Una acción de política económica para inyectar directamente al volumen de circulante 300 millones de dólares en un período de un año es rebajar el impuesto de transferencia de bienes muebles (ITBM) y el de servicios (Itbms) en un poco más de la mitad. Además de aumentar el circulante en manos de los consumidores y empresas locales, no causaría efecto inflacionario y el incremento de dicho circulante sería espaciado en meses. El aumento en las transferencias de bienes multiplicaría la recolección del propio impuesto lo suficiente como para compensar lo perdido en la disminución del porcentaje del mismo.

Nuestra economía, a diferencia de las demás de la región, está orientada a los servicios, es abierta, el gobierno no controla el circulante ni controla los cambios monetarios, y, consecuentemente, su moneda no agrega ni disminuye valor, simplemente lo refleja. El valor de los bienes es independiente de la moneda. Los bienes tienen el valor que la población les asigna. La reciente emisión de los martinellis probó que la población comprendió inmediatamente la necesidad que llenaban (función), al haber sido emitidos reflejando un valor relacionado a su valor metálico (no fue un ardid para ganar en el señoriaje, o la diferencia entre lo que costó la emisión y su valor de venta) y su función. Por eso fue que, contra todas las predicciones, la falta de billetes de dólar no hizo mella en nuestra economía interna, cuando durante la rebelión contra la dictadura no hubo suficientes billetes. Todos, población y empresarios, recurrimos al trueque. En Panamá todos sabemos el valor de las cosas. El dinero solo simplifica el trueque.

Al tener una economía cuya moneda refleja el verdadero valor de las cosas, cualquier impuesto a la “transferencia” traspaso o circulación es contraproducente. Entre más se incrementa linealmente, más daño causa indirectamente por ser progresivo. En otras palabras, su acción restrictiva aumenta geométricamente. El ITBM es un impuesto dañino a nuestra economía porque restringe el tráfico en forma progresiva.

Y agrego yo que artificial, porque no obedece a una necesidad. No está vinculado a un servicio, como lo es una “tasa”, ni a una obra específica, como la valorización. Es simplemente recaudación para funcionamiento del gobierno. Que en teoría nos beneficia a todos. Pero allí está la equivocación. Lo que pasa es que, como en el ajedrez, el daño no es visible sino varias movidas después de la errónea.

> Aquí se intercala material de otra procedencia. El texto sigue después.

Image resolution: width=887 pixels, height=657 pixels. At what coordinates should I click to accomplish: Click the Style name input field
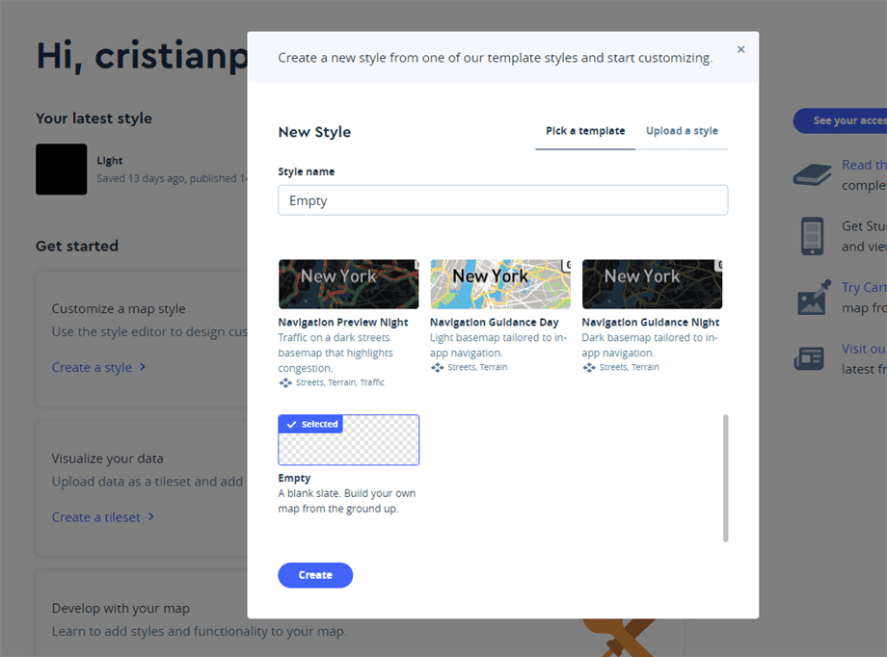(502, 200)
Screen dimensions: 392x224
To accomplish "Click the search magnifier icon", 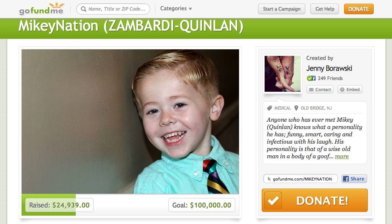I will pyautogui.click(x=83, y=9).

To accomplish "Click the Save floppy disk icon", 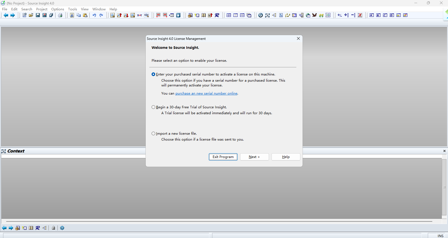I will (x=38, y=15).
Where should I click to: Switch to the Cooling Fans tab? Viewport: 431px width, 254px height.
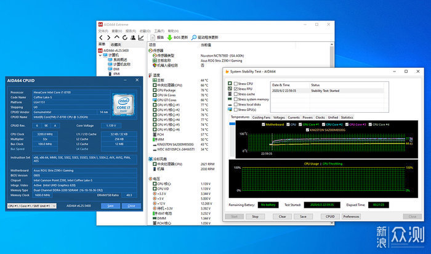pos(261,118)
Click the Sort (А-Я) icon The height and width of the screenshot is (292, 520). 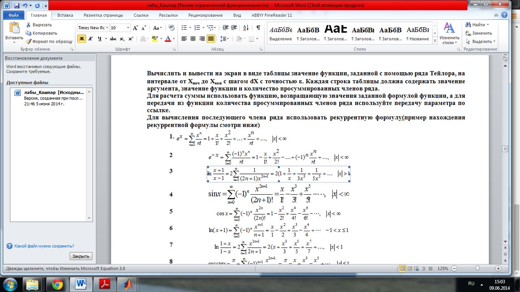[247, 28]
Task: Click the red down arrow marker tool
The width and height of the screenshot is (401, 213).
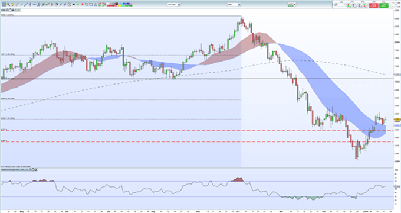Action: [83, 4]
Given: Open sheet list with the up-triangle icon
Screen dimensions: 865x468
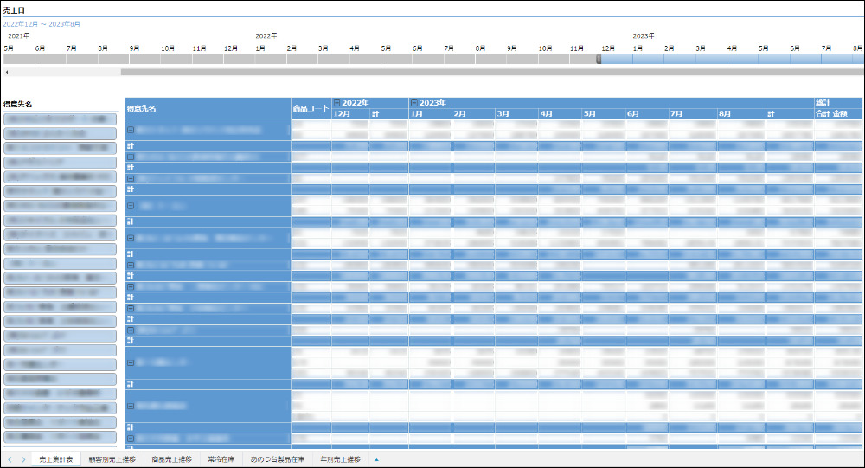Looking at the screenshot, I should [x=376, y=459].
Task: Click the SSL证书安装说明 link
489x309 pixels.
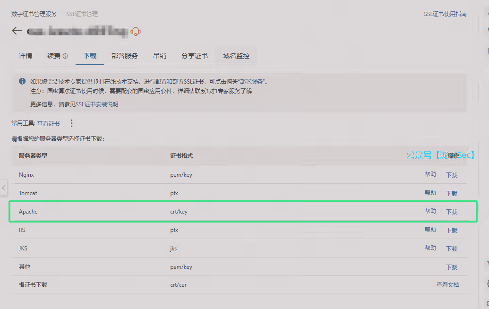Action: 97,104
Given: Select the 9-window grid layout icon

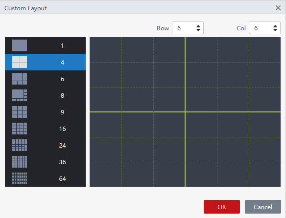Looking at the screenshot, I should [x=20, y=112].
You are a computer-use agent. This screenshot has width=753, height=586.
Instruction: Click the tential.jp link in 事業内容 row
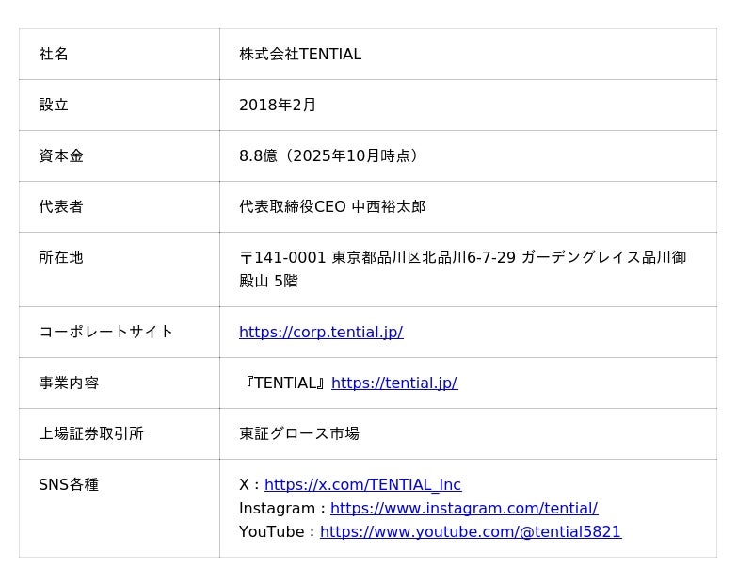(x=394, y=383)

No nos beneficia a todos, sino a unos cuantos. La razón es que los que más consumen no son los ricos y la clase media alta, sino los pobres y las clases medias porque ¡suman el 75% de la población! Pagan mucho más y por eso no se benefician de él. ¡Son los ricos, por Dios! En Panamá, por el tipo de economía que tenemos, ¡el ITBM es un impuesto a los pobres por ser pobres!